WHAT NEEDS TO BE DONE: In the records below, take the line with "Given: Open the" and all lines after it, and copy them exactly, pictures excluded.

· · · · · · ·

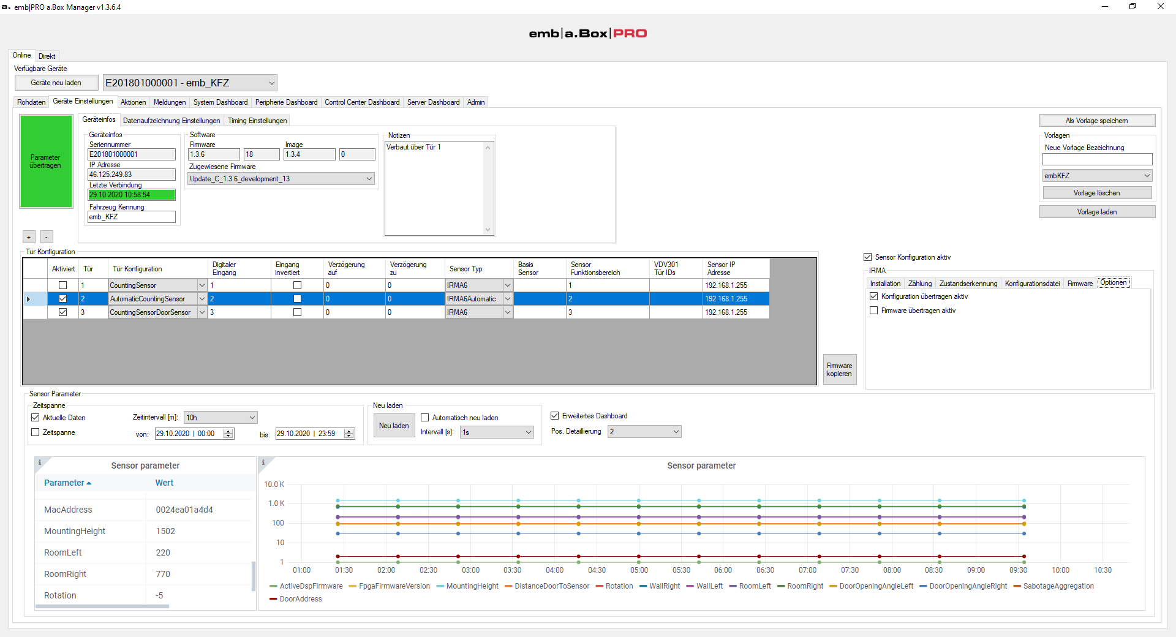Click the row selector arrow of door 2
Image resolution: width=1176 pixels, height=637 pixels.
coord(29,299)
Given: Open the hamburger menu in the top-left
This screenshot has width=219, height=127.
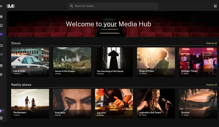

· · · · · · ·

SOLUTION:
Given: Open the hamburger menu in the top-left
This screenshot has width=219, height=127.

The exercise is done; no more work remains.